ファラットは地面に魔方陣を描き終えると、上空から殺気を感じて、殺気に目線をむける。
( ん、あれは 『 ブレイズファルコン 』 だな )
火を吐き真っ赤に燃え盛る鷹に似た魔物・ブレイズファルコンが羽ばたいており、魔方陣を描くファラットを敵と見なしたのかファラットを見据えていた。
ファラットも上空のブレイズファルコンを見上げながら両手を左右に広げ、
「 〈 古の地から、この地に住まう者よ。 我の魔力を対価に、かの地から水流の能力を宿し “ 精霊 ” を此処へ、召喚せよ 〉 」
ファラットの呪文に共鳴するように、魔方陣から蒼白い光が溢れ、魔方陣の中心からざっぱんと水が溢れだし、その水は徐々に美しい水の精霊・ウンディーネに姿をかえる。
ウンディーネはブレイズファルコンから、ファラットを庇うように立ちはだかる。
ブレイズファルコンが口から火柱を、ファラット達をめがけ噴射し、
「 ウンディーネ、防いで! 」
ファラットの “ 命令 ” に従いウンディーネは水の盾を作り火柱を防ぐ。
防がれた火柱が森の木々へ燃え移ろうとして、
「 ウンディーネ、燃え移らないよう消火して! 」
ウンディーネは上空にたっぷんと水の塊を出現させ、ざっぱんと大雨の如く降らせて火柱を消火した。

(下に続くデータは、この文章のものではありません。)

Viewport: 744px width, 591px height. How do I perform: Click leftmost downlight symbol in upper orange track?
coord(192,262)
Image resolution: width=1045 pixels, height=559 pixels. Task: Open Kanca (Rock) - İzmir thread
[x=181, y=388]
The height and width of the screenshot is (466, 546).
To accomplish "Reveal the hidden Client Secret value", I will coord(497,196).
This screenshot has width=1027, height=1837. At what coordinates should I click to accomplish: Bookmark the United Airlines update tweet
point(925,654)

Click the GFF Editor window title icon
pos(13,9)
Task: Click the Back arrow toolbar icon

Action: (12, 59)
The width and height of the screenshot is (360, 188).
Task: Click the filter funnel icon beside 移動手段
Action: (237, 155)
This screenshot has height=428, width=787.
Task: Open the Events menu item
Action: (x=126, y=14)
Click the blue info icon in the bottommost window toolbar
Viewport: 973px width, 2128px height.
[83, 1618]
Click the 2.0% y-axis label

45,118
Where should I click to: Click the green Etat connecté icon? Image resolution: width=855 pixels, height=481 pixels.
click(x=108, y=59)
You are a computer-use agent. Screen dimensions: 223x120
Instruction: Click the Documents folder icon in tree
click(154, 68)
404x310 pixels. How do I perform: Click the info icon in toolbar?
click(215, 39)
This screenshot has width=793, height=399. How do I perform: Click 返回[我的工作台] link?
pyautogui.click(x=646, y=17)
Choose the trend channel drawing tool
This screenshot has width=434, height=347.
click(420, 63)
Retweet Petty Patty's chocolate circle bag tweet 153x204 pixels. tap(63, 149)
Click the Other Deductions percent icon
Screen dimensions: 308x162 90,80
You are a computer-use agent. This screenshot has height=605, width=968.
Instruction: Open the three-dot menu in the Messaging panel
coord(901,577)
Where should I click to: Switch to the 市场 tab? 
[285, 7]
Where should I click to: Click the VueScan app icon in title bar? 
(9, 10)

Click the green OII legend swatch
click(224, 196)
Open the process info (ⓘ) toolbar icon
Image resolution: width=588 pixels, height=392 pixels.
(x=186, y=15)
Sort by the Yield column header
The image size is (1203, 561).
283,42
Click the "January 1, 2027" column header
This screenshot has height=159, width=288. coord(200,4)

ぐっ、ぐぐぅ……と、水が弱点のブレイズファルコンは呻き声をあげるが逃げる気配はなく。
( 何かあれば風の精霊にディアを癒すよう命じてあるけど……自然発生した魔物か、ディアが制御できなくて呼び出した魔物か判断出来ない以上、ディアの負担を考えれば極力倒したくない、けど )
「 ……倒すしかないのか 」
ブレイズファルコンは身体を覆う炎の温度をあげ、真っ赤に燃え盛る炎は青白く色をかえ猛スピードでファラットをめがけて飛んでくる。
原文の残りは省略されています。